◆ **EXERCISE BRIEF**
Print the data that follows, exactly and completely.

◆ **INPUT MATERIAL**
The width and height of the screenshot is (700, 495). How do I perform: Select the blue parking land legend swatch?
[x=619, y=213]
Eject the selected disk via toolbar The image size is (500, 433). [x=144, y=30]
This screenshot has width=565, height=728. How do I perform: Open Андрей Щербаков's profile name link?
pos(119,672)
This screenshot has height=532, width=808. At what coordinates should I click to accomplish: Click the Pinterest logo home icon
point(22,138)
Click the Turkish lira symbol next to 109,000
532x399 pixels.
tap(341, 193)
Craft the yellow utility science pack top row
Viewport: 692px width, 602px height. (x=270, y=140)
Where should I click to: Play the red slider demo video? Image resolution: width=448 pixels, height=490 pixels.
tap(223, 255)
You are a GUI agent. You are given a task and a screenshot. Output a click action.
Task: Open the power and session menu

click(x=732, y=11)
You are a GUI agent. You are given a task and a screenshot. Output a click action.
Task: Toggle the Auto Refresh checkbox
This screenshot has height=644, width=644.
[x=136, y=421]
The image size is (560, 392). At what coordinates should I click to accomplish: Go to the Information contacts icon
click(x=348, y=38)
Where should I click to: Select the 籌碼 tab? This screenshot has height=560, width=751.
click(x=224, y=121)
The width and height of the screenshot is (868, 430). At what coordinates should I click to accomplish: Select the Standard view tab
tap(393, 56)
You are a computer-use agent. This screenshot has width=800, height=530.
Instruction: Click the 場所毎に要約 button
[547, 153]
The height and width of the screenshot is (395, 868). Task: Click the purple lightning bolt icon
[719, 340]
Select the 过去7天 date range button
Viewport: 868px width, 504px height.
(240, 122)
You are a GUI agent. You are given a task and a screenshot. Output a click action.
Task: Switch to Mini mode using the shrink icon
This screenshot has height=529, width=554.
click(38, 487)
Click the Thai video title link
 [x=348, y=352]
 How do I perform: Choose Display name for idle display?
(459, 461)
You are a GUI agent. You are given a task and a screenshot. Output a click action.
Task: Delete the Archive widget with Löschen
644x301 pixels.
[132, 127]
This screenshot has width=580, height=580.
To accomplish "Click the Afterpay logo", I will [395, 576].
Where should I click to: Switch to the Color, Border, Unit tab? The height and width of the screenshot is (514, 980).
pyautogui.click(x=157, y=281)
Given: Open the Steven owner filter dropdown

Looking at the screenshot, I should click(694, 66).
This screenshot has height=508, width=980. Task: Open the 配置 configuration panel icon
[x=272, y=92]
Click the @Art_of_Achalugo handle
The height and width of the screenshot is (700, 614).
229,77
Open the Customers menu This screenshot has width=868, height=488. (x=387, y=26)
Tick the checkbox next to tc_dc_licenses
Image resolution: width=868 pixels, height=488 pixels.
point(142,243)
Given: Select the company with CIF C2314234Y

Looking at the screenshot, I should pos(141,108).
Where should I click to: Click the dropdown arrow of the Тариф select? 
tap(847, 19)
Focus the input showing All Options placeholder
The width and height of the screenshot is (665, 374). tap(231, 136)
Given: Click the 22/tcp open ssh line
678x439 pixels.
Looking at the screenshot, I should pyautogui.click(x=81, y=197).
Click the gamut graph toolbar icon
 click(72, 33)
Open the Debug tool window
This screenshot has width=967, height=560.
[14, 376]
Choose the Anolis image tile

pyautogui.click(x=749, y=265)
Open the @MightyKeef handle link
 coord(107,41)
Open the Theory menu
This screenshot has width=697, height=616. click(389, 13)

◆ **RESULT OF THE EXERCISE**
The width and height of the screenshot is (700, 495). How do I perform: Select the blue parking land legend swatch?
[x=619, y=213]
Eject the selected disk via toolbar The image size is (500, 433). [x=144, y=30]
This screenshot has width=565, height=728. How do I perform: Open Андрей Щербаков's profile name link?
pos(119,672)
This screenshot has height=532, width=808. At what coordinates should I click to accomplish: Click the Pinterest logo home icon
point(22,138)
Click the Turkish lira symbol next to 109,000
532x399 pixels.
tap(341, 193)
Craft the yellow utility science pack top row
Viewport: 692px width, 602px height. (x=270, y=140)
Where should I click to: Play the red slider demo video? Image resolution: width=448 pixels, height=490 pixels.
tap(223, 255)
You are a GUI agent. You are given a task and a screenshot. Output a click action.
Task: Open the power and session menu

click(x=732, y=11)
You are a GUI agent. You are given a task and a screenshot. Output a click action.
Task: Toggle the Auto Refresh checkbox
This screenshot has height=644, width=644.
[x=136, y=421]
The image size is (560, 392). At what coordinates should I click to accomplish: Go to the Information contacts icon
click(x=348, y=38)
Where should I click to: Select the 籌碼 tab? This screenshot has height=560, width=751.
click(x=224, y=121)
The width and height of the screenshot is (868, 430). At what coordinates should I click to accomplish: Select the Standard view tab
tap(393, 56)
You are a computer-use agent. This screenshot has width=800, height=530.
Instruction: Click the 場所毎に要約 button
[547, 153]
The height and width of the screenshot is (395, 868). Task: Click the purple lightning bolt icon
[719, 340]
Select the 过去7天 date range button
Viewport: 868px width, 504px height.
(240, 122)
You are a GUI agent. You are given a task and a screenshot. Output a click action.
Task: Switch to Mini mode using the shrink icon
This screenshot has height=529, width=554.
click(38, 487)
Click the Thai video title link
 [x=348, y=352]
 How do I perform: Choose Display name for idle display?
(459, 461)
You are a GUI agent. You are given a task and a screenshot. Output a click action.
Task: Delete the Archive widget with Löschen
644x301 pixels.
[132, 127]
This screenshot has width=580, height=580.
To accomplish "Click the Afterpay logo", I will [395, 576].
Where should I click to: Switch to the Color, Border, Unit tab? The height and width of the screenshot is (514, 980).
pyautogui.click(x=157, y=281)
Given: Open the Steven owner filter dropdown

Looking at the screenshot, I should click(694, 66).
This screenshot has height=508, width=980. Task: Open the 配置 configuration panel icon
[x=272, y=92]
Click the @Art_of_Achalugo handle
The height and width of the screenshot is (700, 614).
229,77
Open the Customers menu This screenshot has width=868, height=488. (x=387, y=26)
Tick the checkbox next to tc_dc_licenses
Image resolution: width=868 pixels, height=488 pixels.
point(142,243)
Given: Select the company with CIF C2314234Y

Looking at the screenshot, I should pos(141,108).
Where should I click to: Click the dropdown arrow of the Тариф select? 
tap(847, 19)
Focus the input showing All Options placeholder
The width and height of the screenshot is (665, 374). tap(231, 136)
Given: Click the 22/tcp open ssh line
678x439 pixels.
Looking at the screenshot, I should pyautogui.click(x=81, y=197).
Click the gamut graph toolbar icon
 click(72, 33)
Open the Debug tool window
This screenshot has width=967, height=560.
[14, 376]
Choose the Anolis image tile

pyautogui.click(x=749, y=265)
Open the @MightyKeef handle link
 coord(107,41)
Open the Theory menu
This screenshot has width=697, height=616. click(389, 13)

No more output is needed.